---- EXCERTO
MADEIRA Meteorologia

Artigo de Opinião

Economista

27/11/2025 08:00

Há ideias que sobrevivem não pela sua racionalidade, mas pela persistência com que certos espíritos românticos insistem em desafiar a aritmética. O ferry entre a Madeira e o continente é uma delas. O debate reaparece ciclicamente, embrulhado numa retórica de “conexão marítima”, “mobilidade dos madeirenses” e “alternativa às companhias aéreas”, como se a economia de transportes estivesse sujeita às mesmas emoções que presidem à literatura de viagens. Não está.

A questão fundamental é simples: não existe massa crítica para um serviço regular de passageiros por via marítima. E há décadas que a economia demonstra que a escala, esse conceito tão detestado por quem confunde vontade com viabilidade, não se compadece com populismos logísticos. O transporte marítimo de passageiros exige três condições mínimas: procura estável ao longo do ano, tarifas competitivas face ao transporte aéreo e tempos de viagem socialmente aceitáveis. A Madeira não cumpre nenhuma destas três condições.
--------
---- DADOS EM ANÁLISE
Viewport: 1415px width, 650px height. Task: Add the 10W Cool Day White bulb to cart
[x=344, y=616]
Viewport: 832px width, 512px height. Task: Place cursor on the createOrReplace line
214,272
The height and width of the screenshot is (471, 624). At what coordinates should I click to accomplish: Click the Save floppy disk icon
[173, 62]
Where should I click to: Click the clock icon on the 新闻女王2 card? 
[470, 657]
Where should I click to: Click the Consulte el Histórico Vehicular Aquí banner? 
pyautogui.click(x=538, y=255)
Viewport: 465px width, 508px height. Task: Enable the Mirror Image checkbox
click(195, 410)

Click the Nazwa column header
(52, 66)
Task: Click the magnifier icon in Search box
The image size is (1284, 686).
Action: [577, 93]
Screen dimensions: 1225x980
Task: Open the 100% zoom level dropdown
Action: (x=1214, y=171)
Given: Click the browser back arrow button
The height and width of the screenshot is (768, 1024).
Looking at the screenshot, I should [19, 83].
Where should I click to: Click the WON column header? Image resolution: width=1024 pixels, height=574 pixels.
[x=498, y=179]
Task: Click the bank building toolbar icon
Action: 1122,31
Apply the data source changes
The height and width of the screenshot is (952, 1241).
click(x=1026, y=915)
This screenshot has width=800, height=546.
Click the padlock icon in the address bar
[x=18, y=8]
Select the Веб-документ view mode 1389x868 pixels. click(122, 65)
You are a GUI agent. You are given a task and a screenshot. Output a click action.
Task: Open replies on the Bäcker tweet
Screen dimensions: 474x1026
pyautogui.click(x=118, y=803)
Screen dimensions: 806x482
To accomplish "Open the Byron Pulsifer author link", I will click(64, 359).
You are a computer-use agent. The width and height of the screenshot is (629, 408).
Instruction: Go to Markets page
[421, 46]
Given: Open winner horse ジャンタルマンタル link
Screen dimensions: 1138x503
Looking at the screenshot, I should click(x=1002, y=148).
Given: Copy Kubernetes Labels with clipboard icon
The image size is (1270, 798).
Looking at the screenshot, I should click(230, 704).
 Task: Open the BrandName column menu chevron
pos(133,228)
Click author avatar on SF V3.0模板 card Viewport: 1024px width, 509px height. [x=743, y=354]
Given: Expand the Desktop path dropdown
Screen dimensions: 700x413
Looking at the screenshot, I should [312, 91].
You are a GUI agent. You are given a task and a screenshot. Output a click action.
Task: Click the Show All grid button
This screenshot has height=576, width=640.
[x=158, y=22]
--------
# TAREFAS DO EXERCÍCIO:
- A) Segundo o artigo de opinião sobre o ferry entre a Madeira e o continente, que três condições mínimas exige o transporte marítimo de passageiros?
- B) Continue o artigo de opinião sobre o ferry entre a Madeira e o continente a partir do ponto em que o texto termina.
Os dados não têm qualquer papel nesta parte do exercício.

# LISTA DE RESPOSTAS:
- A) Procura estável ao longo do ano, tarifas competitivas face ao transporte aéreo e tempos de viagem socialmente aceitáveis.

- B)
Primeiro, a procura. Para um ferry ser sustentável, necessita de milhares de passageiros mensais. O tráfego relevante concentra-se em três a quatro semanas de Verão; o resto do ano vive da escassa teimosia de alguns aventureiros. A sazonalidade madeirense não gera um fluxo constante, mas sim picos abruptos, e nenhuma empresa profissional estrutura a sua frota para satisfazer esses picos. É como querer viabilizar um hospital com base apenas no movimento do dia 1 de Janeiro.

Segundo, as tarifas. Economicamente, o ferry só poderia competir com o transporte aéreo se oferecesse um preço semelhante por passageiro. Mas o custo operacional de um navio de grande porte, combustível, tripulação, seguros, taxas portuárias, manutenção, dilui-se pelo tempo de viagem e não pela quilometragem. Mesmo que ferry e avião levem exatamente o mesmo número de passageiros, um voo Funchal–Lisboa em avião comercial moderno tende a consumir menos combustível por passageiro do que um ferry ro-pax oceânico a demorar 24–30 horas entre a Madeira e o continente, especialmente quando contabilizamos o peso dos veículos e o consumo do “hotel flutuante” durante um dia inteiro de viagem. O resultado é inevitável: ou o contribuinte subsidia pesadamente o bilhete, ou o bilhete torna-se mais caro do que voar. Em ambos os casos, sacrifica-se a racionalidade económica e financeira.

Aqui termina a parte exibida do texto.